Le député a produit un rapport pour l’Institut de recherche sur l’autodétermination des peuples et les indépendances nationales (IRAI) en collaboration avec l’ex-ministre des Finances du Québec Nicolas Marceau, de même que l’ex-député fédéral et professeur de droit Daniel Turp.

L’élimination du chevauchement mènerait à une économie de 287 millions pour le gouvernement fédéral, selon leur estimation. Le rapport évalue également que les contribuables qui font faire leurs impôts pourraient épargner 39 millions. Cette économie s’élèverait à 99 millions pour les entreprises.

L’Assemblée nationale avait adopté à l’unanimité en 2018 une motion pour réclamer une seule déclaration de revenus au lieu des deux que les Québécois doivent faire chaque année. Le premier ministre François Legault l’avait par la suite demandé lors de son premier mandat.

Calqué sur la TPS et la TVQ

Le Québec perçoit déjà, depuis 1991, la taxe sur les produits et services (TPS) et la taxe de vente du Québec (TVQ) et remet ensuite les sommes qui lui reviennent au gouvernement fédéral. Un modèle qui pourrait être calqué pour la déclaration de revenus unique.
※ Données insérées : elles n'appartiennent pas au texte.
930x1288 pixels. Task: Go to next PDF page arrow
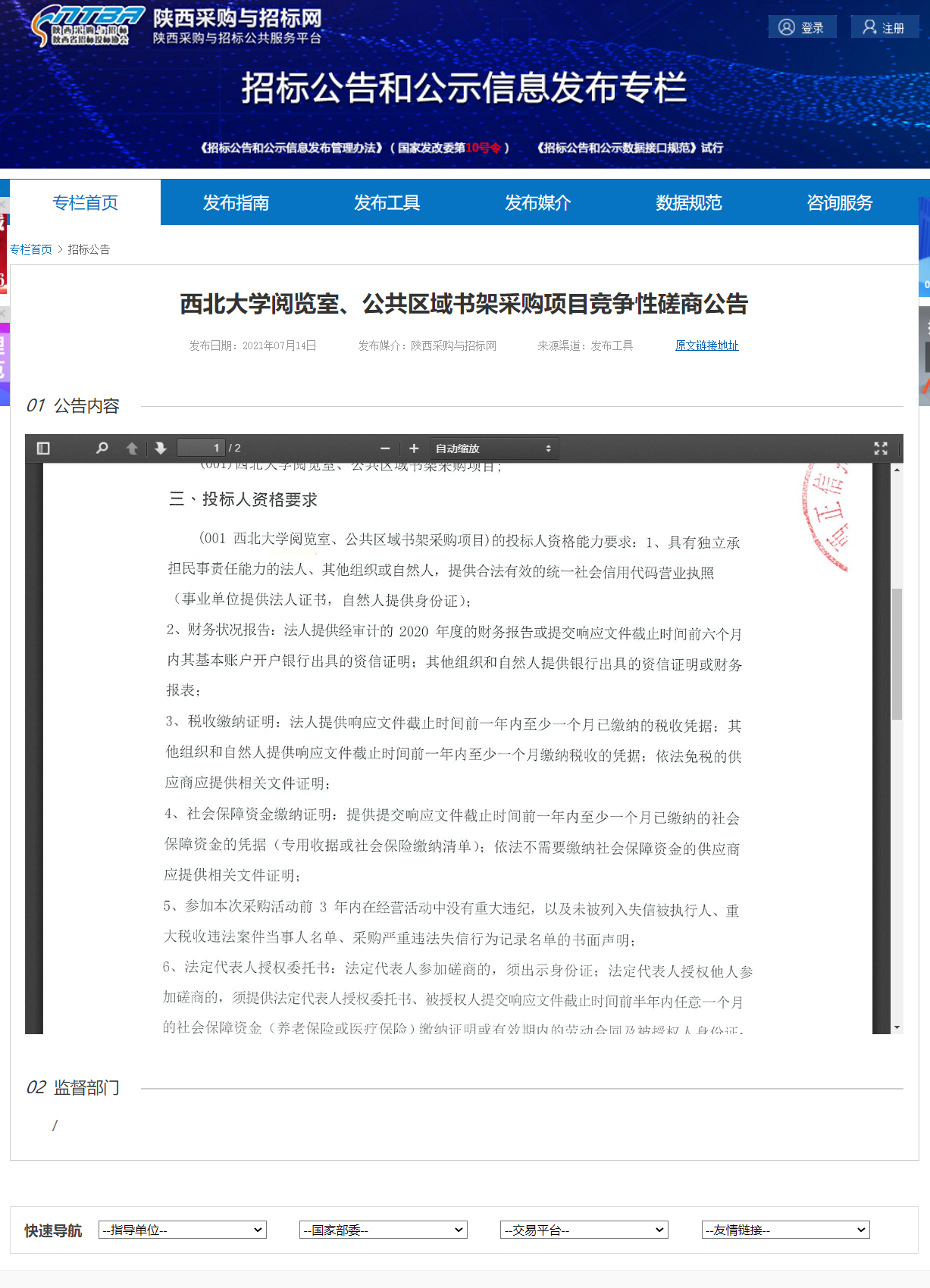[x=161, y=449]
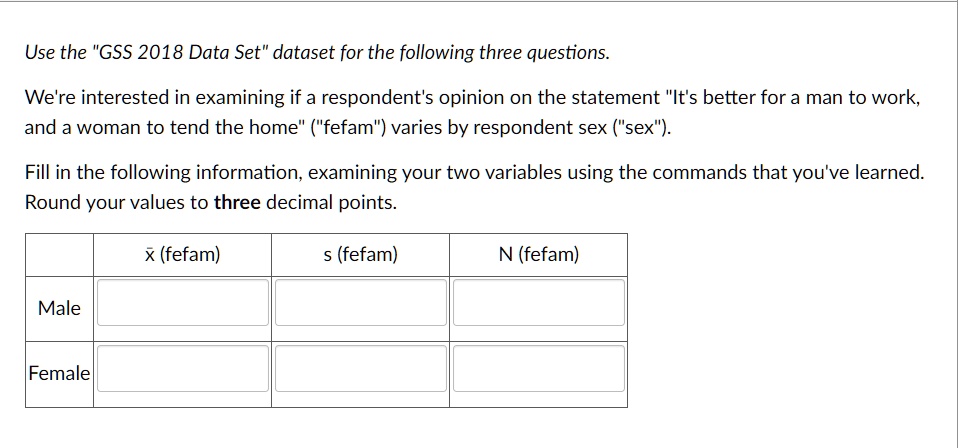958x448 pixels.
Task: Click the Male row label
Action: [x=59, y=308]
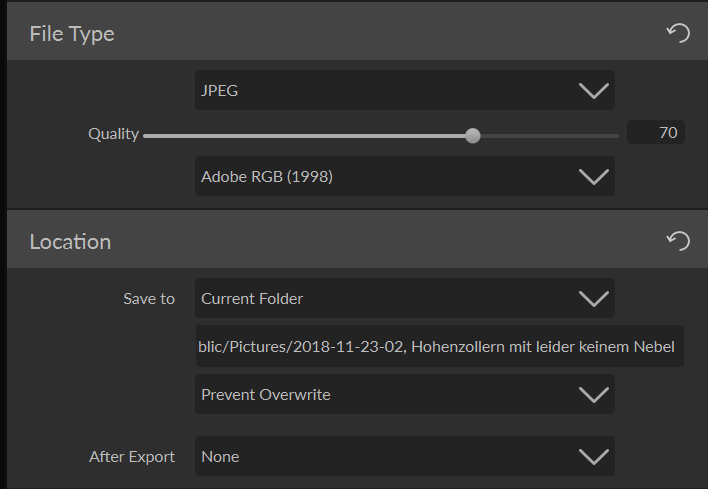Image resolution: width=708 pixels, height=489 pixels.
Task: Click the chevron arrow beside Prevent Overwrite
Action: point(594,395)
S’il était adopté, le projet de loi C-239 autoriserait la ministre des Finances, Chrystia Freeland, à conclure un accord avec le gouvernement du Québec, ou de toute autre province, pour qu’il puisse percevoir l’impôt fédéral sur le revenu au nom d’Ottawa.
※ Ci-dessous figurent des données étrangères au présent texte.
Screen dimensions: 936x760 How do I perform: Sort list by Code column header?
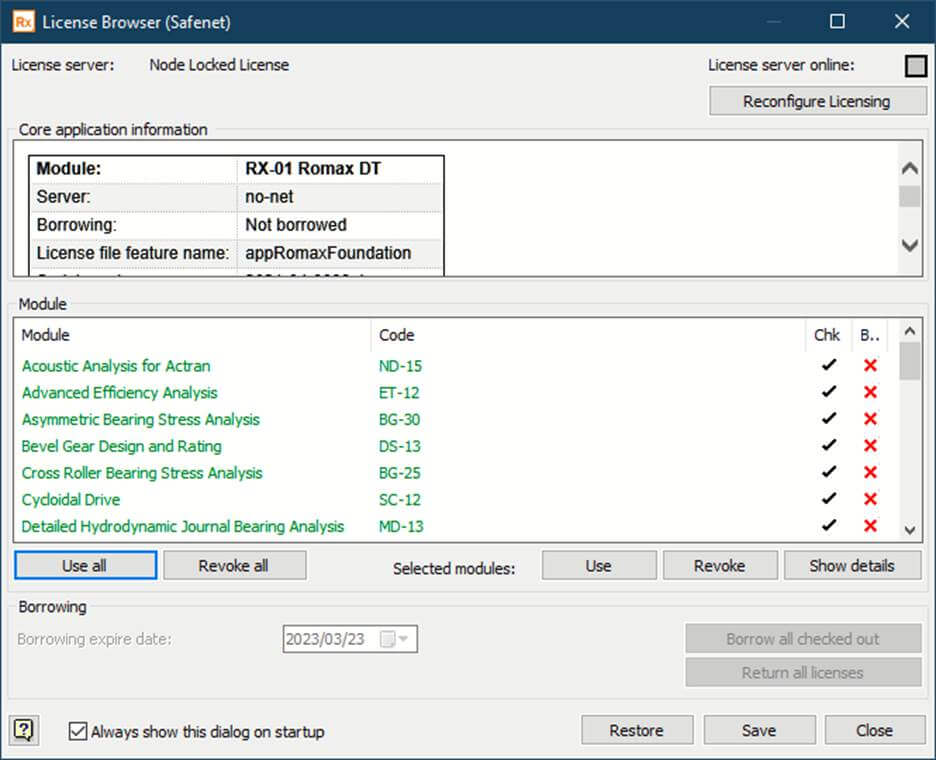396,335
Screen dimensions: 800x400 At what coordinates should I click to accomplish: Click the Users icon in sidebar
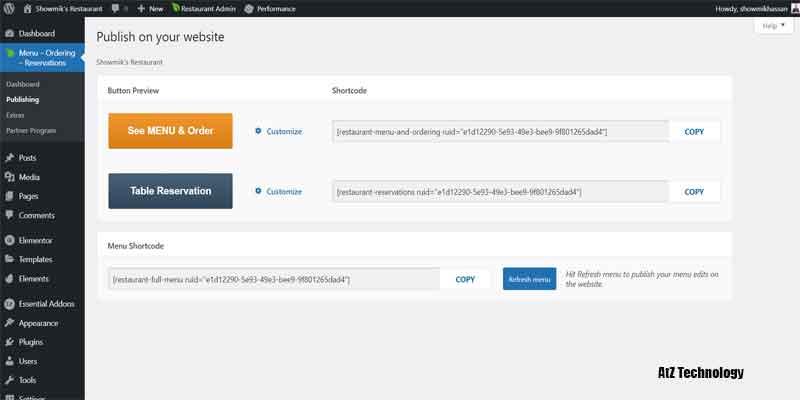coord(10,361)

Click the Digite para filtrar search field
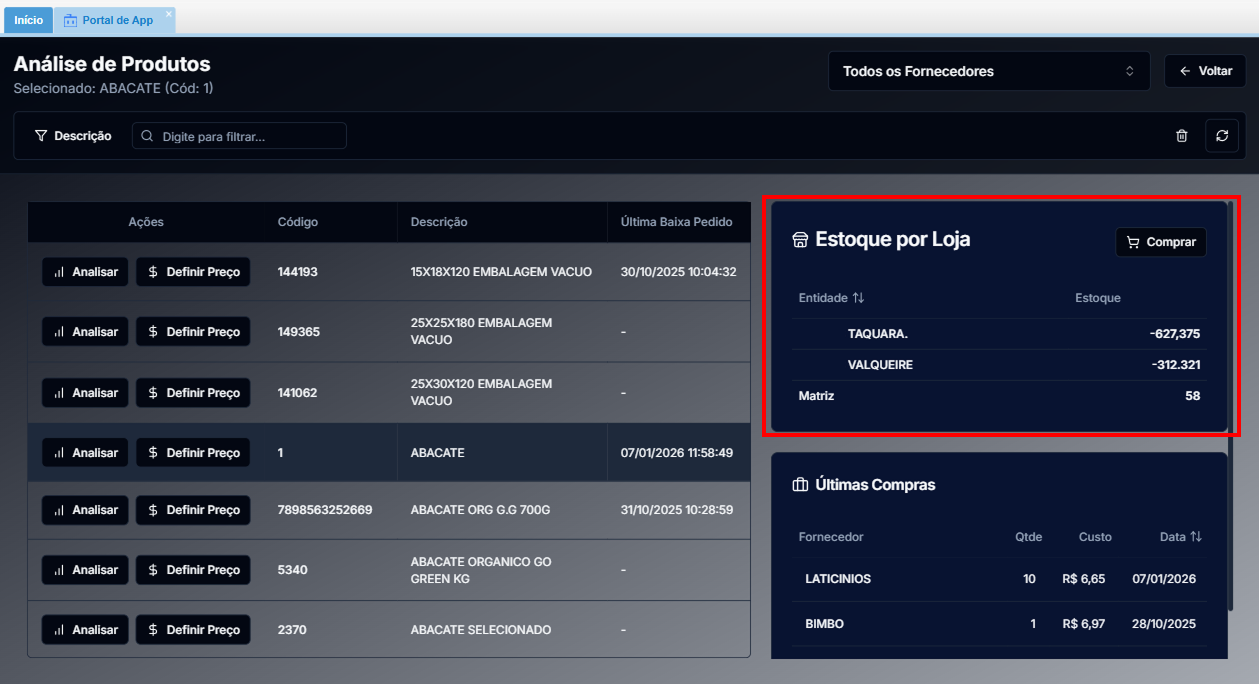tap(240, 136)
Il y a plein de raisons pour lesquelles ça doit être le Québec absolument qui soit le percepteur.

Alain Therrien

Cela permettrait de contrer la tendance du gouvernement fédéral à harmoniser des politiques fiscales des provinces et d’éviter que le parti au pouvoir refuse de percevoir l’argent s’il est en désaccord avec une politique provinciale.

Le Bloc québécois avait réussi à faire adopter son projet de loi en deuxième lecture à la Chambre des communes en 2021, mais il avait ensuite été rejeté en troisième lecture. Les libéraux avaient notamment fait valoir que la déclaration de revenus unique gérée par le Québec pourrait remettre en question la capacité du Canada à respecter ses obligations en vertu d’une centaine d’accords fiscaux internationaux si les autres signataires refusaient de les modifier.